#### Source information ####

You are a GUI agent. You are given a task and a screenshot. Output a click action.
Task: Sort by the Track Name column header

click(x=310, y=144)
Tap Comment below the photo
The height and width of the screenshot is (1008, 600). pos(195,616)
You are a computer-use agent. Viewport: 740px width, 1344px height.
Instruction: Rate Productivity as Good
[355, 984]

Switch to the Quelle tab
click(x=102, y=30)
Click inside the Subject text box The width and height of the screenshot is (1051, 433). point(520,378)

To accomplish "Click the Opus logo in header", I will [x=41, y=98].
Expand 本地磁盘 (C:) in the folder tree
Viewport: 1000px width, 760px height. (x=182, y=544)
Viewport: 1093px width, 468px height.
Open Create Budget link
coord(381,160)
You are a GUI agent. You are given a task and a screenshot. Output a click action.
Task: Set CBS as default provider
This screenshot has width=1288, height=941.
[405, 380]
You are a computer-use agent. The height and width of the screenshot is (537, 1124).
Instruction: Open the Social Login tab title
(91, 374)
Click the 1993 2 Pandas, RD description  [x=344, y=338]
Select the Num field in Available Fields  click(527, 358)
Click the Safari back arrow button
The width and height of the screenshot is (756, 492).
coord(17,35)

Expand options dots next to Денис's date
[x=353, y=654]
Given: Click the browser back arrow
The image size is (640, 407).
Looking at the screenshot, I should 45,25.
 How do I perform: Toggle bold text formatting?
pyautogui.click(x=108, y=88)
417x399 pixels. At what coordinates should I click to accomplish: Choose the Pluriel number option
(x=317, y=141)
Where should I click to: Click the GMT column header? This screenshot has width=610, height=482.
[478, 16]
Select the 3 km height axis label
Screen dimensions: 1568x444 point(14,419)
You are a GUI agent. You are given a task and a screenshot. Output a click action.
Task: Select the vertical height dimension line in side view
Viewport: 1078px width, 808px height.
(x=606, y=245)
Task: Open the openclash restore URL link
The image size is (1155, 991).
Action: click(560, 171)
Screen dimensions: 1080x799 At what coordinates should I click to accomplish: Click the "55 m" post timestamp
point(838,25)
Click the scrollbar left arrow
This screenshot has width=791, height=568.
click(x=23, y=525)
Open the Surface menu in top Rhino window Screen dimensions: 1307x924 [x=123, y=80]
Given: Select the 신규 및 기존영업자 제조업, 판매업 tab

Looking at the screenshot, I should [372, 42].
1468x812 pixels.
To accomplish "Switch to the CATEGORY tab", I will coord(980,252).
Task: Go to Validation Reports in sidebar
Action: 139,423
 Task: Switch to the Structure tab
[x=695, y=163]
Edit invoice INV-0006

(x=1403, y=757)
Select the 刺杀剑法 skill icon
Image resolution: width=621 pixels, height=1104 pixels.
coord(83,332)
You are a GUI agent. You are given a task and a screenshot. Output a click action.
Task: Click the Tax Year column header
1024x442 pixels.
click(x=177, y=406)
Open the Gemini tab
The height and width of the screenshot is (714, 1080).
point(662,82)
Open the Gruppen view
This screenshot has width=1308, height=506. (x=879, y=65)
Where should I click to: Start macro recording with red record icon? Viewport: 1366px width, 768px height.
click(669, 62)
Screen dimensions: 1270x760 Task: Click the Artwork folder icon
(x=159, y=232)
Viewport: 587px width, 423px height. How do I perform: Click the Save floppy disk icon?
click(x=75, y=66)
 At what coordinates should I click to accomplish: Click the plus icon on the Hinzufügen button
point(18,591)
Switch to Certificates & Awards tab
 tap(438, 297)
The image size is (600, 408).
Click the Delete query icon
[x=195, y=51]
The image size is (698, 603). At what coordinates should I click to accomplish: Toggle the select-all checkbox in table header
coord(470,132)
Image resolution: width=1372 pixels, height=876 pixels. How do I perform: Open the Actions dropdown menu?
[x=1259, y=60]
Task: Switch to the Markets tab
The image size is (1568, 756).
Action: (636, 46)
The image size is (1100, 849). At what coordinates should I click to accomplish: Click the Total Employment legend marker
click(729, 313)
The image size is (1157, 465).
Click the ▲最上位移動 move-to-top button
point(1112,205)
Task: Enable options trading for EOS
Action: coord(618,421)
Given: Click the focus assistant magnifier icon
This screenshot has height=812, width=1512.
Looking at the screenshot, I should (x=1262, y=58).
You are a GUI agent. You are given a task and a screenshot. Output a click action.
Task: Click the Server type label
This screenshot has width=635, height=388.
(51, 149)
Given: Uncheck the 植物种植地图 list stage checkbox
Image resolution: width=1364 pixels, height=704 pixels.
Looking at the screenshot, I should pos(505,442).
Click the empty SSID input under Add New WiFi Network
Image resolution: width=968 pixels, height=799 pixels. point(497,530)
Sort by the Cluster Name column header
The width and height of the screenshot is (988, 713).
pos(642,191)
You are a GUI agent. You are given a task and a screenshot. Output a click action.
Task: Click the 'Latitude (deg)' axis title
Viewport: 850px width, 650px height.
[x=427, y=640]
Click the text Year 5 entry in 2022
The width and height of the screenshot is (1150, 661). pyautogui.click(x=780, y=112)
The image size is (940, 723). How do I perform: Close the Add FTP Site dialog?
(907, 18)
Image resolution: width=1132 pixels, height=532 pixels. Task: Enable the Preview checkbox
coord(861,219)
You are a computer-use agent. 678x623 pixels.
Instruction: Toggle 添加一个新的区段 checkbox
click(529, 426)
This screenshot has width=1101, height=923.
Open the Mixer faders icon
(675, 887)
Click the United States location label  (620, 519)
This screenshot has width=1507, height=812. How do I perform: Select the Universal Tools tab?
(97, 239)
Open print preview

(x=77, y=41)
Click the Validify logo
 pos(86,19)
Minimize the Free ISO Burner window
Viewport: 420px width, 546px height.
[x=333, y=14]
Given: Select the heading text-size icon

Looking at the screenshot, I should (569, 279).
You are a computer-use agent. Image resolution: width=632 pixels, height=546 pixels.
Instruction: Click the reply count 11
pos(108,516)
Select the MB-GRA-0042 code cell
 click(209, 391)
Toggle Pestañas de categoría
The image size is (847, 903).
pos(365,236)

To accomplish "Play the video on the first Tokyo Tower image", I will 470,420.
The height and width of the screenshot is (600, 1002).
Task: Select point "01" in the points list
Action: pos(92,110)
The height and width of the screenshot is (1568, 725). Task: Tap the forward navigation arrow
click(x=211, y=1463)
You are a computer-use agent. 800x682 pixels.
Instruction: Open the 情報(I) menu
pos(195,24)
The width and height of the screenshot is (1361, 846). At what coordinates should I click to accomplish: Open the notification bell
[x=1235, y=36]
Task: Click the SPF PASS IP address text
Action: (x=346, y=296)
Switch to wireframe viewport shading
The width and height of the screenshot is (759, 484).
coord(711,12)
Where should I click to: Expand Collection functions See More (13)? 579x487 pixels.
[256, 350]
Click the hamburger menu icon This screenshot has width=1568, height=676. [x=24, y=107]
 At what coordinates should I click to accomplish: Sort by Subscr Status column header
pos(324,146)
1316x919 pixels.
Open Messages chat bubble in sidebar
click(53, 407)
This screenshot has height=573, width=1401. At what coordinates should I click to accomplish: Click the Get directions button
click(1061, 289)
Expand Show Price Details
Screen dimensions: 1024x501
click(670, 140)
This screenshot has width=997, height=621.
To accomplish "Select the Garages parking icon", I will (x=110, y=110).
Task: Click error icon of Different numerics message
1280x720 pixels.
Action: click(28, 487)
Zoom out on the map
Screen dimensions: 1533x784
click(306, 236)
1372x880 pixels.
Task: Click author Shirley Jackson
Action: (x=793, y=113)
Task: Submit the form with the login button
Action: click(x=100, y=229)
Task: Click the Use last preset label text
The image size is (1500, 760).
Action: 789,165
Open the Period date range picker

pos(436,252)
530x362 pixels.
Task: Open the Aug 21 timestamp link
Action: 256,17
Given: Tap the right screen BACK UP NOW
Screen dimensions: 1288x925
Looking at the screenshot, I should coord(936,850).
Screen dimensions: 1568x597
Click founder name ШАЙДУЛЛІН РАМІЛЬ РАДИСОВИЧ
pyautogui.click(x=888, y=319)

####

Your instructions
Copy every line from the records above that contains the word "window".

Response box
Open the Surface menu in top Rhino window Screen dimensions: 1307x924 [x=123, y=80]
Minimize the Free ISO Burner window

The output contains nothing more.